• Source data
* * * * * * * * *
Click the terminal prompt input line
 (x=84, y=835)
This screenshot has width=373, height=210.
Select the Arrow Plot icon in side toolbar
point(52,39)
* * * * * * * * *
• What needs to be done
Rewrite the listing from the line containing "This screenshot has width=373, height=210." through the last line of the listing, both included, with every line kept. Offset each coordinate in the answers by adding 120 to it, and leave all other text unchanged.

• Exercise solution
This screenshot has width=373, height=210.
Select the Arrow Plot icon in side toolbar
point(172,159)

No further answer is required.